Your 2-Minute dose of Genius!

People often use the terms “Trading” and “Investing” interchangeably, but these two strategies are not the same.

Trading

Trading involves buying and selling financial instruments, such as stocks, bonds, currencies to make profits on a frequent basis. Traders keep an eye on the markets and try to catch the short-term waves of prices going up and down. Within minutes, hours or days, traders will buy or sell to either take a profit or protect themselves from a loss. Traders generally aren't focused on the long-term potential of a company; they are looking for opportunities to buy and sell over a short time horizon to make a profit.

Investing

Investors are like long distance runners. They're looking at the big picture and seeking larger returns over a longer stretch of time.
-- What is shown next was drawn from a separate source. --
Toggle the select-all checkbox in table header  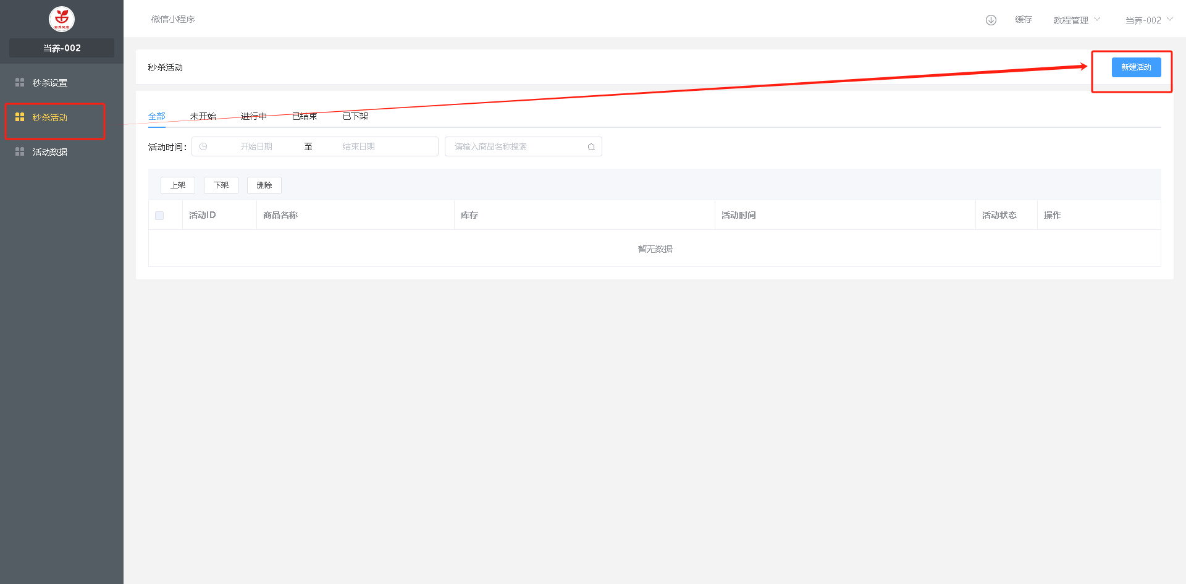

Investors aren’t focused on the daily highs and lows of stock prices, they buy and hold financial instruments, such as stocks, bonds, mutual funds, believing in the potential for these investments to grow over time. Investors aim to cash in on the increased value of their investments over time, and they may also enjoy regular paydays in the form of dividends - a slice of the company’s profits in cash or additional stocks.

Today’s Takeaway:

Although Traders and Investors have different objectives, most traders understand the importance of letting their money work for them in the safety net of long-term investments. They’ll have money safely stored in investments, completely separated from their trading activity.

Investing should be a foundational step in your wealth portfolio. Investing small amounts consistently over time in low-risk assets will give you the freedom to explore more diverse options for building assets for the future.